> [Excerpted passage]
=== Section Start ===

M. K. Theodoratus, Fantasy Writer, blogs about the books she reads--mostly fantasy and mystery authors whose books catch her eye and keep her interest. Nothing so formal as a book review, just chats about what she liked. Theodoratus also mutters about her own writing progress or ... lack of it.


Saturday, April 24, 2010

Hooked by an Angel?

There's still time to enter the opening hook contest
as I post this blog.
[ PS: Ended].

The Read...  Picked up an angel novel since they may be the new obsession, like replacing vampires and werewoves.  Thomas E. Sniegoski's  Dancing on the Head of a Pin hooked me in the book store.   After reading the cover content, I couldn't resist the opening:
"It isn't easy being a human.
      "And it was never more obvious to Remy Chandler than it was now, as he stared across the desk at the foul thing pretending to be a man."

This book has a lot going for it.  The writing is lean, mean, and right on.  Consider this example from the book:  "The Seraphim waited patiently just below the surface, as if it had somehow known that its fury would be called upon.  Dropping the mental barriers just a crack Remy allowed a small portion of the power to emerge, feeling the fire of Heaven flow through his body to ignite his hands.
        "I wouldn't do that if I were you," one of his attackers warned."

At one level, the story line is a classic good against evil, which is well set up in the first third, with a twist at the end with a touch of gray.  On another, I couldn't immerse myself in the story line as I prefer to do .

=== Section End ===

> [Collected material]
=== Section Start ===

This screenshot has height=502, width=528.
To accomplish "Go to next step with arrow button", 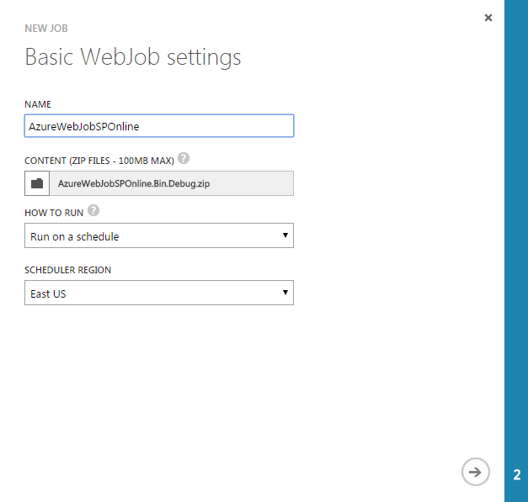I will click(x=475, y=473).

=== Section End ===

> [Task to carry out]
Pick up the blog post about the angel novel Dancing on the Head of a Pin right after its final sentence and carry it forward.

> [Response to this task]
Remy, while an angel fighting to stay on earth, is obsessed with lesser beings, including a human women who he married.  The obsession kept pulling my out of the story in spite of the good writing.  Why?  I kept thinking about bonobos, a being of lesser intellect than humans.  Just as humans are a lesser intellect than Seraphims and the other angels, by definition.  [It's surprisising where orthodoxy appears, even in an iconoclastic brain.]

Sniegoski kept knocking his main character against the prejudices I had left over from growing up.  First, the few dumb guys I dated.  Then, the tragedies of the women married to really dumb men when I was growing up.  Fortunately, both my parents were smart people. -- The book is on the trade pile.  Our experiences influence our reading as well as our writing.

Progress ...  I'm beginning to think my novel hopefuls share a common genetic  flaw.  They start in the wrong place.  At the moment, I don't think I'll search for a cure.  You need an ending before you can edit your book.

Trivia...  I think spring as really sprung.  Can summer be far behind?